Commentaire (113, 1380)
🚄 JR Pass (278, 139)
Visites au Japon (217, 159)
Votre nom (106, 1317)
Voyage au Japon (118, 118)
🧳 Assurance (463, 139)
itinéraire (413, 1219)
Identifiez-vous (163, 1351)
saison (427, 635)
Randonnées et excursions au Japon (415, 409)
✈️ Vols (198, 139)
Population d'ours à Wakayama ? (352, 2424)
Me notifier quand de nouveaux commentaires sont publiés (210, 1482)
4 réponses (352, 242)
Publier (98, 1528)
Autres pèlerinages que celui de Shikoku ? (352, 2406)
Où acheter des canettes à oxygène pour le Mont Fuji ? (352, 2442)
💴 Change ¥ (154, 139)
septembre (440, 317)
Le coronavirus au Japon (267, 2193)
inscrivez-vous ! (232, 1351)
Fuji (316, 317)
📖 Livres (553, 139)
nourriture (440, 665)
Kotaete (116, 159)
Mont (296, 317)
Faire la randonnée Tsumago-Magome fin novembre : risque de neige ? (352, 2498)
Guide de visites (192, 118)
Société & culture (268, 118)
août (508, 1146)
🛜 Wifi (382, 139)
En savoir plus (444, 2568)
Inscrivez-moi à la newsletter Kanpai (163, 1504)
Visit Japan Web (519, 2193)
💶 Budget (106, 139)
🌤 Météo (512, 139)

━━━━━━━━━━━━━━━━━━━━

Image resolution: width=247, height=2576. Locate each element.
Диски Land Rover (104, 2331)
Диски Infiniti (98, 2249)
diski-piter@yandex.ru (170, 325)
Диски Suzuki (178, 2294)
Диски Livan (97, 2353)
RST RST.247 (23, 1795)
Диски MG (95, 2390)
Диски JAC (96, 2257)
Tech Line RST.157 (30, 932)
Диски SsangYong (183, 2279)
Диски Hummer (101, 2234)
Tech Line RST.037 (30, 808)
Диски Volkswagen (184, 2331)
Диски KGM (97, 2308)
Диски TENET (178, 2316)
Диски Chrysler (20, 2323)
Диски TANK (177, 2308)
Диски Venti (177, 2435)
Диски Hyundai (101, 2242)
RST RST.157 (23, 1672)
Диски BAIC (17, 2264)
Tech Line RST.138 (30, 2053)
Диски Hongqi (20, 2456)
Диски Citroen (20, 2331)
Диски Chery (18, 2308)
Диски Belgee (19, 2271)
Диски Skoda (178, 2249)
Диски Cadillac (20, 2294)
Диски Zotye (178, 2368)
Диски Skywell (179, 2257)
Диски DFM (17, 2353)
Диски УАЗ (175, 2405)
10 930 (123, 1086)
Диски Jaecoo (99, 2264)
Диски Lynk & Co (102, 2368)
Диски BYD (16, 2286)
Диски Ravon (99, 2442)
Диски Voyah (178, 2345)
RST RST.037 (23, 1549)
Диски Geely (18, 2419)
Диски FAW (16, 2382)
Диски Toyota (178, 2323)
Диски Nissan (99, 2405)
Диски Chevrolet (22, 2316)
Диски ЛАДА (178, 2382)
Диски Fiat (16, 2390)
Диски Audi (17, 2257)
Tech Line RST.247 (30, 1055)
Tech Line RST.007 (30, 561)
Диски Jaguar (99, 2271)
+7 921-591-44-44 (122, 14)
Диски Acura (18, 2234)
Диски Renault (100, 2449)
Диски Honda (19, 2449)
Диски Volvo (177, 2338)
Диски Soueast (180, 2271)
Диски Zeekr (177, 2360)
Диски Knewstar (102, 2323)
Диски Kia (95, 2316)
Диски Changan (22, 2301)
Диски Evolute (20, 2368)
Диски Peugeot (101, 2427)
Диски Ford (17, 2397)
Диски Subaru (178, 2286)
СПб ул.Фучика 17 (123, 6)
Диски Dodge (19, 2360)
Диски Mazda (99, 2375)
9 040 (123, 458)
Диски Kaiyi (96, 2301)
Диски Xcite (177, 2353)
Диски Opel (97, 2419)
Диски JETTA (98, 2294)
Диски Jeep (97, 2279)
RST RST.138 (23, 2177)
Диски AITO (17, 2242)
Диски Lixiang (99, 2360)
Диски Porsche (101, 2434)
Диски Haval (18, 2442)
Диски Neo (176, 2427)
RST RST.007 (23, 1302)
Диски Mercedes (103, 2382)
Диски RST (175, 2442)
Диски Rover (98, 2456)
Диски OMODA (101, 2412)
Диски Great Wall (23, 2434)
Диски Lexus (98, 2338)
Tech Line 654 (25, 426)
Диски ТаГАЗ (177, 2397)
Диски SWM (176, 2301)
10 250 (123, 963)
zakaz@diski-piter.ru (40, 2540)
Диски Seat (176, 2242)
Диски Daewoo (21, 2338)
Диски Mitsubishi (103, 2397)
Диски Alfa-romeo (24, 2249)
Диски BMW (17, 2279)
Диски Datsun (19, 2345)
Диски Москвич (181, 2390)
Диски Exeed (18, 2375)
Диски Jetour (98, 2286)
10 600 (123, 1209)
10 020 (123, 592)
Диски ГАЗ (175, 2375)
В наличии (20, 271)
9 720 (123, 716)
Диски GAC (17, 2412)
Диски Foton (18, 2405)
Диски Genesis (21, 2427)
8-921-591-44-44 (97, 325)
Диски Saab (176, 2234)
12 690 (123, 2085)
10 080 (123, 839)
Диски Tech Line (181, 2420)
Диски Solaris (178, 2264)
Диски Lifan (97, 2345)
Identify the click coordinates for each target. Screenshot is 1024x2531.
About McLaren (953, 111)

━━━━━━━━━━━━━━━━━━━━

*EXERCISE REQUIREMENTS:*
Would you please copy, word for word, everything above from the line containing "RST RST.138 (23, 2177)" down to the line containing "About McLaren (953, 111)", those two lines included?

*RESULT:*
RST RST.138 (23, 2177)
Диски AITO (17, 2242)
Диски Lixiang (99, 2360)
Диски Porsche (101, 2434)
Диски Haval (18, 2442)
Диски Neo (176, 2427)
RST RST.007 (23, 1302)
Диски Mercedes (103, 2382)
Диски RST (175, 2442)
Диски Rover (98, 2456)
Диски OMODA (101, 2412)
Диски Great Wall (23, 2434)
Диски Lexus (98, 2338)
Tech Line 654 (25, 426)
Диски ТаГАЗ (177, 2397)
Диски SWM (176, 2301)
10 250 (123, 963)
zakaz@diski-piter.ru (40, 2540)
Диски Seat (176, 2242)
Диски Daewoo (21, 2338)
Диски Mitsubishi (103, 2397)
Диски Alfa-romeo (24, 2249)
Диски BMW (17, 2279)
Диски Datsun (19, 2345)
Диски Москвич (181, 2390)
Диски Exeed (18, 2375)
Диски Jetour (98, 2286)
10 600 (123, 1209)
10 020 (123, 592)
Диски ГАЗ (175, 2375)
В наличии (20, 271)
9 720 (123, 716)
Диски GAC (17, 2412)
Диски Foton (18, 2405)
Диски Genesis (21, 2427)
8-921-591-44-44 (97, 325)
Диски Saab (176, 2234)
12 690 (123, 2085)
10 080 (123, 839)
Диски Tech Line (181, 2420)
Диски Solaris (178, 2264)
Диски Lifan (97, 2345)
Identify the click coordinates for each target. Screenshot is 1024x2531.
About McLaren (953, 111)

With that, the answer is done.